Eigener Gesetzentwurf
FDP will Zwangsoffenlegung von Managergehältern verhindern

Die FDP plant, das von der Bundesregierung geplante Gesetz zur Zwangsoffenlegung von Managergehältern zu kippen. Der Staat dürfe der Privatwirtschaft nicht per Gesetz Transparenz verordnen.

HB BERLIN. Erreicht werden solle das FDP-Vorhaben mit einem eigenen Gesetzentwurf, sagte der stellvertretende Parteivorsitzende der Liberalen, Rainer Brüderle der „Rheinischen Post“. Das Gesetz der Regierung stehe zwar am Freitag im Bundestag zur Abstimmung an und es werde mit einer rot-grünen Mehrheit dafür gerechnet.

Durch den zusätzlichen FDP-Antrag würden aber neue Anhörungsfristen erforderlich, die vor der vorgezogenen Bundestagswahl im Herbst nicht mehr einzuhalten seien. Solange Unternehmen noch nicht dem Staat, sondern den Anlegern als Eigentümern gehörten, sei ein gesetzlicher Zwang zur Offenlegung von Gehältern des Vorstands nicht zu rechtfertigen, sagte Brüderle.

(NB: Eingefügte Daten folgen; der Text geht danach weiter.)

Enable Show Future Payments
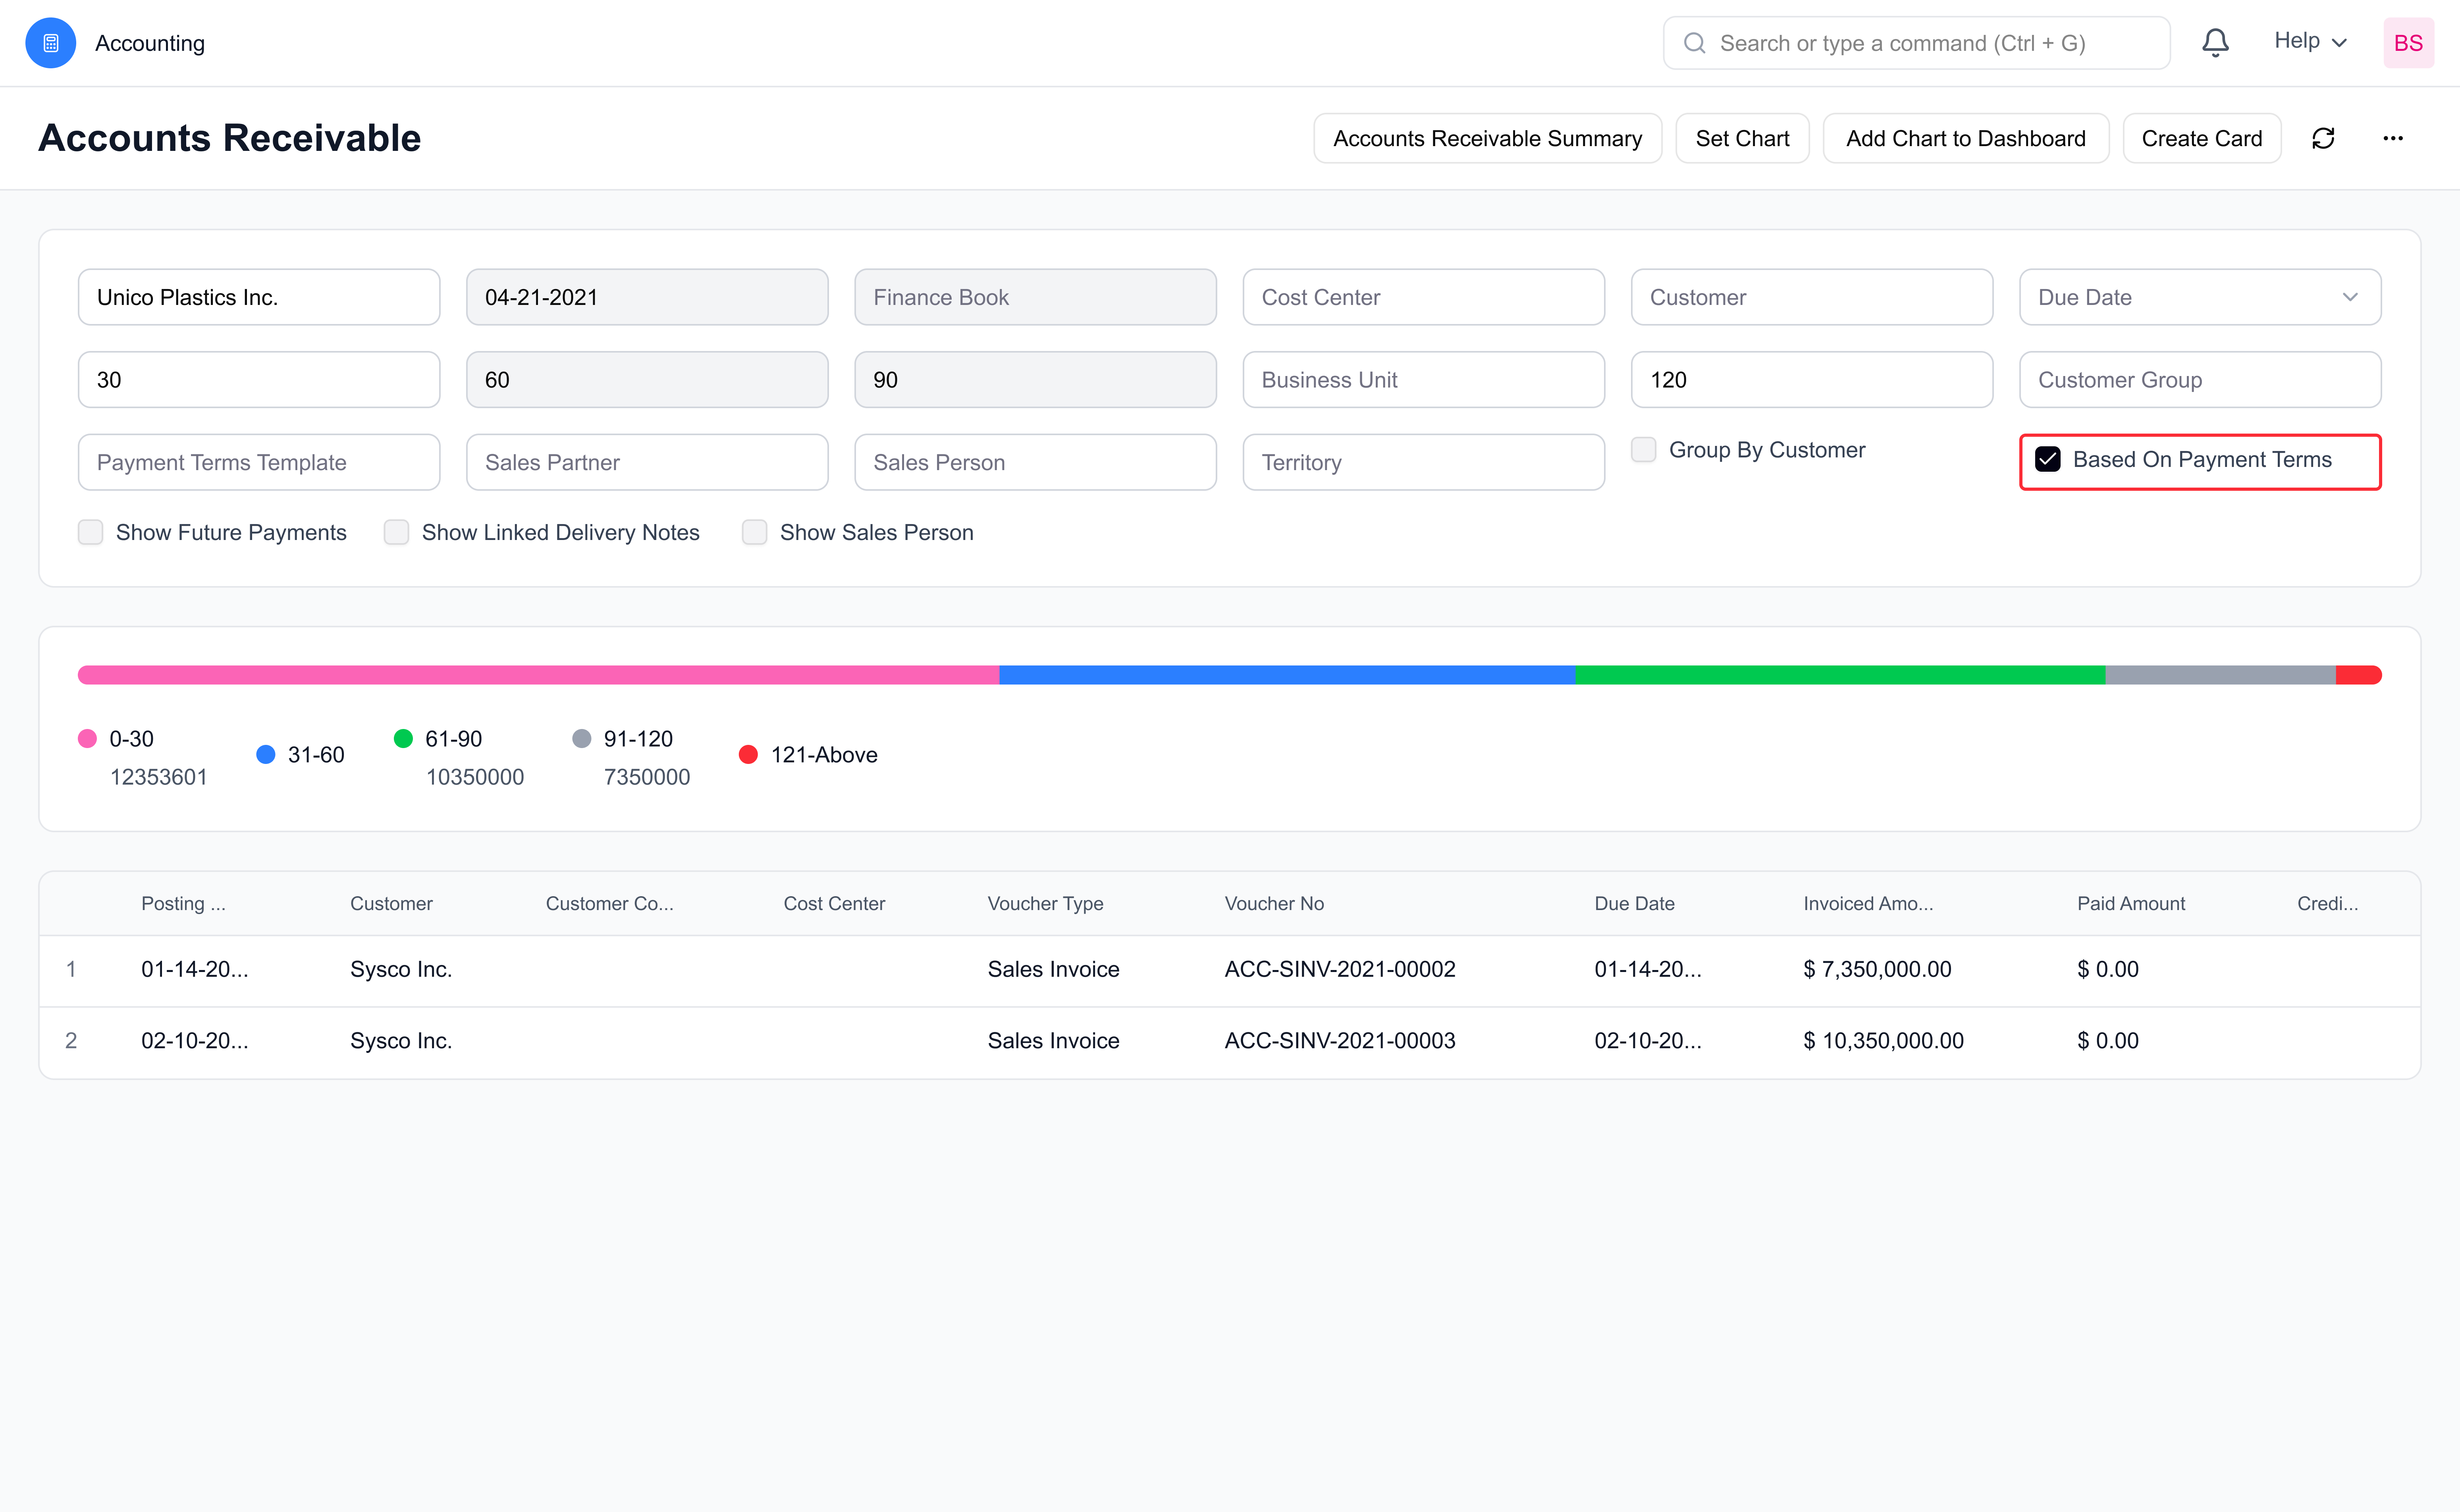Viewport: 2460px width, 1512px height. pyautogui.click(x=91, y=532)
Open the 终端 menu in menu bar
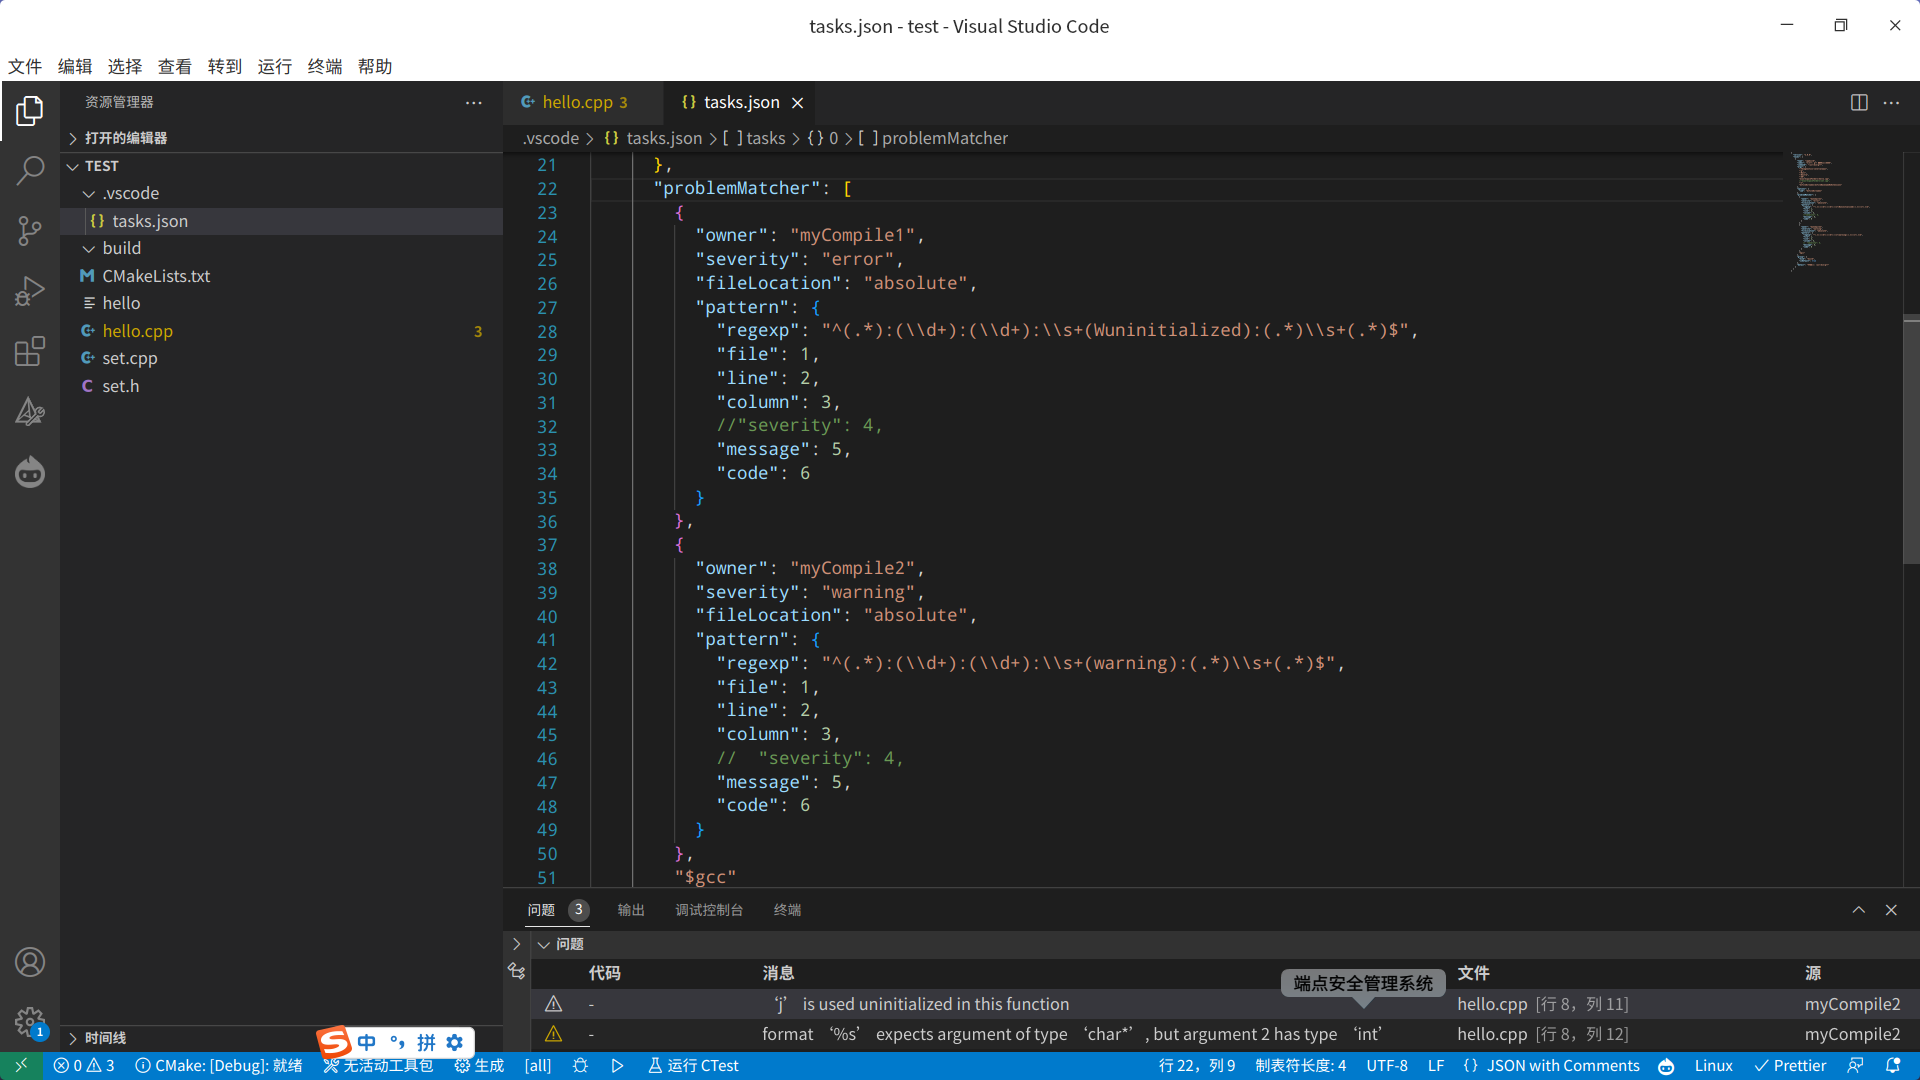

Mit dem Gesetz, von dem knapp 1000 börsennotierte Aktiengesellschaften betroffen sind, will die Regierung darauf reagieren, dass bislang nur ein Teil der Firmen freiwillig einer entsprechenden Empfehlung der Regierungskommission für gute Unternehmensführung folgen wollen.

Der Gesetzentwurf sieht aber vor, dass die Offenlegung der Managergehälter verweigert werden kann, wenn dies auf der Hauptversammlung einer Gesellschaft von drei Vierteln der anwesenden Aktionäre gestützt wird.